Un riconoscimento prestigioso per Giorgia che conscia del ruolo e per niente spaventata ha subito alzato l’asticella. “Io, terza via blairiana di destra”, ha dichiarato euforica in una intervista alla Stampa.
E’ il suo momento, l’ha capito, in poco tempo ha fatto di un sol boccone Matteo Salvini in patria e Marine Le Pen in Europa: è lei la vera destra moderna.
Dalla Garbatella a Bruxelles, chi l’avrebbe mai detto, nessuno se l’aspettava. Tenace, pragmatica, scaltra, sempre incazzata e pronta alla rissa verbale, è stata capace di raccogliere i pezzi dispersi della vecchia casa di An, crollata insieme ai fasti della stagione finiana, dove fu tra l’altro il Ministro più giovane della storia, fondando un nuovo partito passato, in pochi anni, dal 3% al quasi 15% di oggi.
Un’ascesa irresistibile approdata alla guida dell’Ecr, la destra di governo euroscettica e antifederalista nel parlamento europeo, distinta sia dal Ppe che dal raggruppamento più estremo al quale aderiscono Lega e Front national della “dama nera” francese e ha rapporti con i maggiori partiti conservatori del mondo, dai Repubblicani negli Usa al Likud israeliano, che gli permetteranno di coltivare relazioni utili ad accreditarla a livello politico internazionale.
Intanto, dicevamo, vola alto e a proposito di “terza via” non si è fatta scrupoli a paragonarsi all’ex primo ministro britannico che ha fatto storia, per dire poi una cosa semplice, semplice a proposito di Ue: “Tra uscire e obbedire, preferisco starci a testa alta”. Che sarebbe, appunto, la terza opzione.
“C’è spazio tra le due scelte – ha spiegato – cercando una sintesi sulla base dei valori con i partiti che condividono un modello confederale, con nazioni che collaborano ma restano sovrane, unite solo dalle leggi di bilancio, dalla difesa, la sicurezza e la politica internazionale”. Per il resto, ognuno bada a sé.
Sistemato il continente, la sua partita per ora resta nazionale. Punta a Palazzo Chigi è evidente. Sa, però che deve ‘mangiarsi’ la Lega, non basta lo scalpo di Salvini, deve prendersi la parte di elettorato popolare scontento e impaurito che ha ‘gonfiato’ le urne del Carroccio, soprattutto al sud, prima che il Capitano sbroccasse. Nel gradimento degli italiani, stando alle ultime indagini demoscopiche, è data per seconda dietro il premier Conte.
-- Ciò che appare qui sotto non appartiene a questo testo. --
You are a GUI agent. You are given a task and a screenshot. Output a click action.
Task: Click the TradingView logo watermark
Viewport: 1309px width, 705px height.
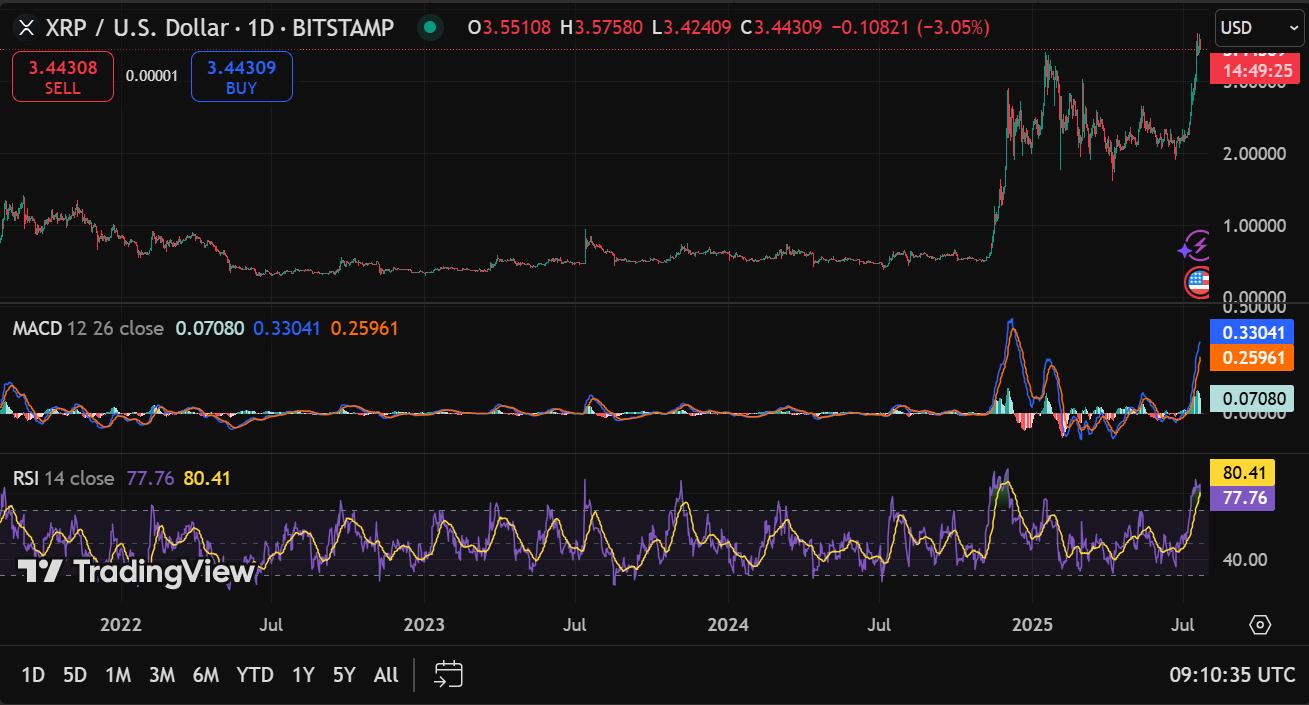click(x=137, y=572)
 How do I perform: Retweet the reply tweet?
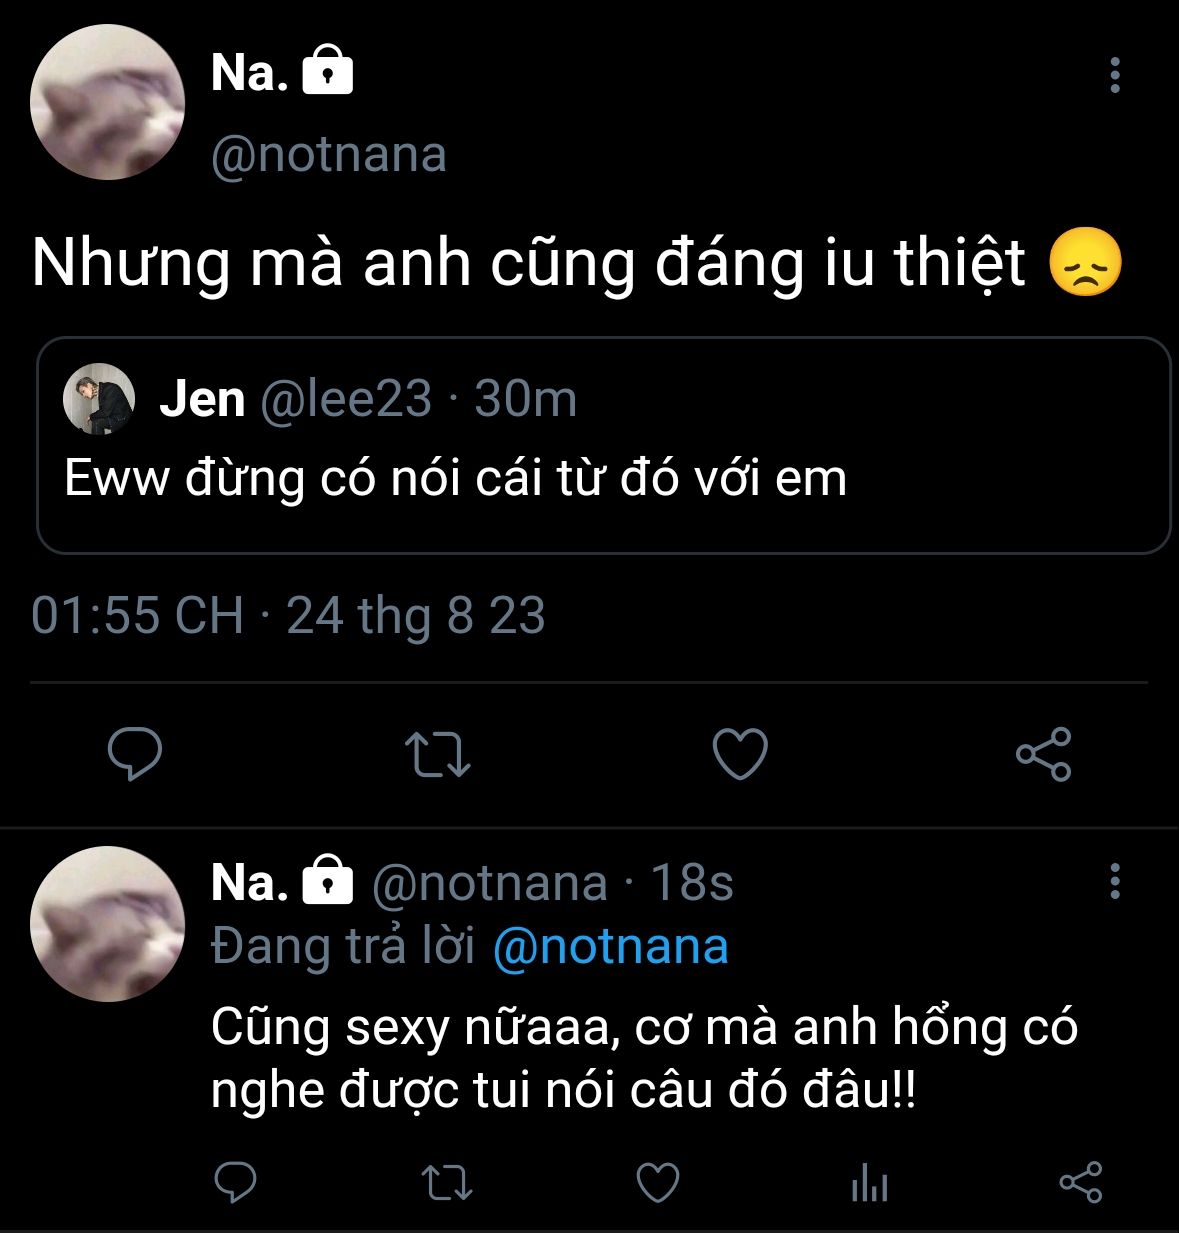click(447, 1183)
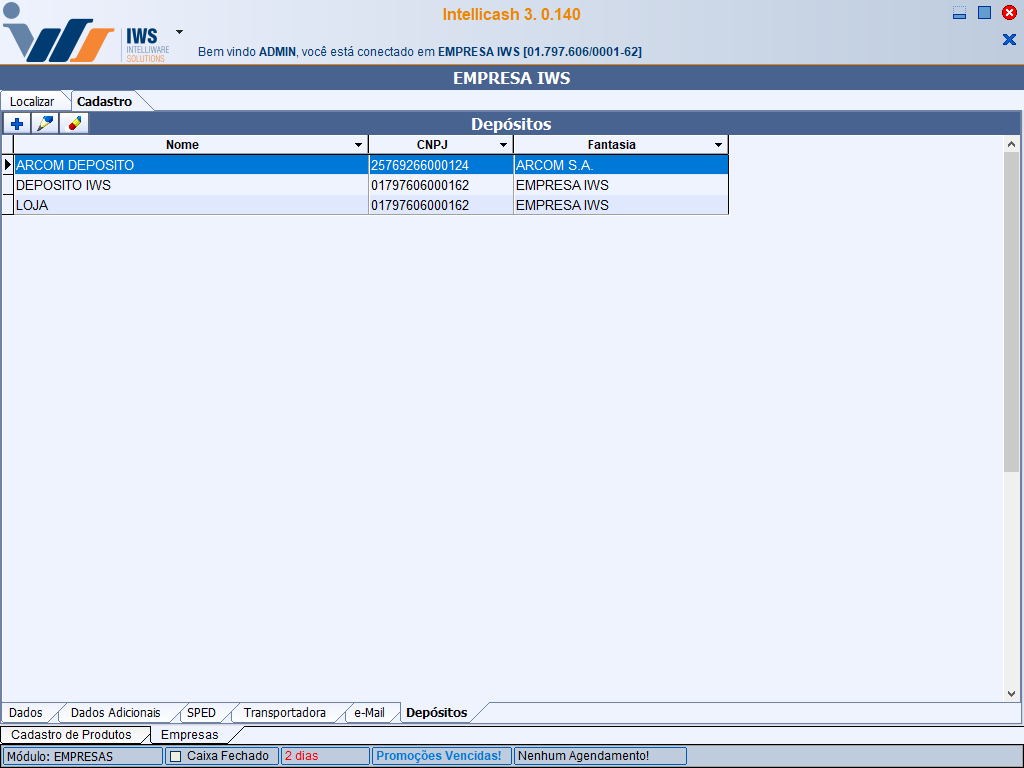
Task: Select the DEPOSITO IWS row
Action: (x=190, y=185)
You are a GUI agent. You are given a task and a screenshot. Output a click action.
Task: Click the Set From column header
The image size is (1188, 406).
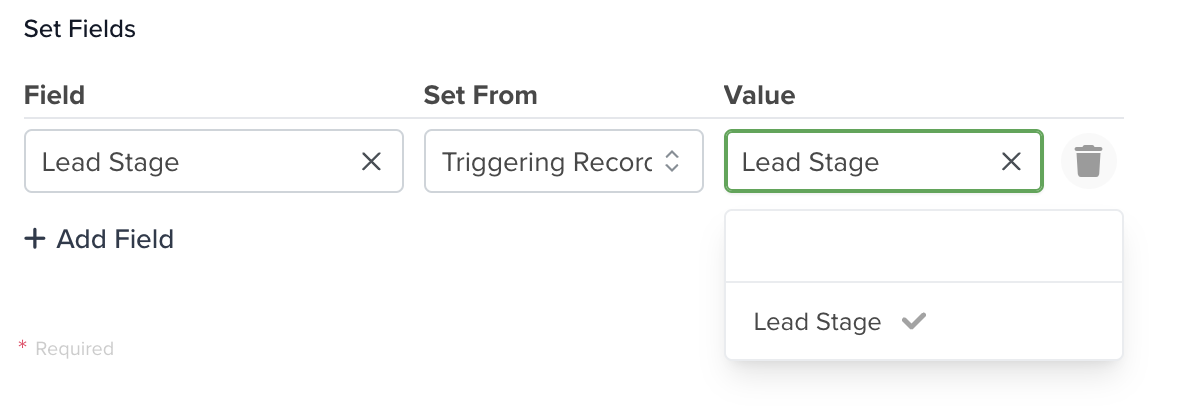480,95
“Sta crescendo semplicemente per la sua coerenza” ha sintetizzato Alessandra Ghisleri, la famosa sondaggista di fiducia di Berlusconi che del centrodestra è una delle più accreditate analiste. Merito del territorio, dove “il messaggio sfonda e centinaia di amministratori e consiglieri locali hanno fatto le valigie per passare col partito”. Gente, che ha preso baracca e burattini e chi da Fi, chi dalla Lega e chi anche dai Cinquestelle è passato a Fdi.
C’è tempo, comunque, per completare l’opera, il governo quasi certamente arriverà a scadenza, nel frattempo sfrutterà tutte le occasioni per crescere in autorevolezza e affidabilità, rimarcando via via il proprio profilo autonomo, allungando sempre di più le mani sul centrodestra.
Per il momento Salvini guida ancora il primo partito italiano, ma ha il fiato grosso, da un momento all’altro può andare a sbattere, processi a suo carico, inchieste della magistratura sulla finanza ‘disinvolta’ del partito, sospetti di corruzione e accuse di intelligence con la Russia. Forza Italia, l’altra gamba della coalizione, è ormai ai titoli di coda, aspettano tutti che il Cavaliere cali il sipario per darsi alla fuga chi ancora non l’ha fatto.
La premiership, dunque, non è un sogno. “Spetta a chi raccoglie più voti – ha ricordato nell’intervista – e se un domani gli italiani scegliessero diversamente, non mi tirerei indietro. Anche se è una sfida che fa tremare i polsi”. Ma è lanciata e corre come un treno.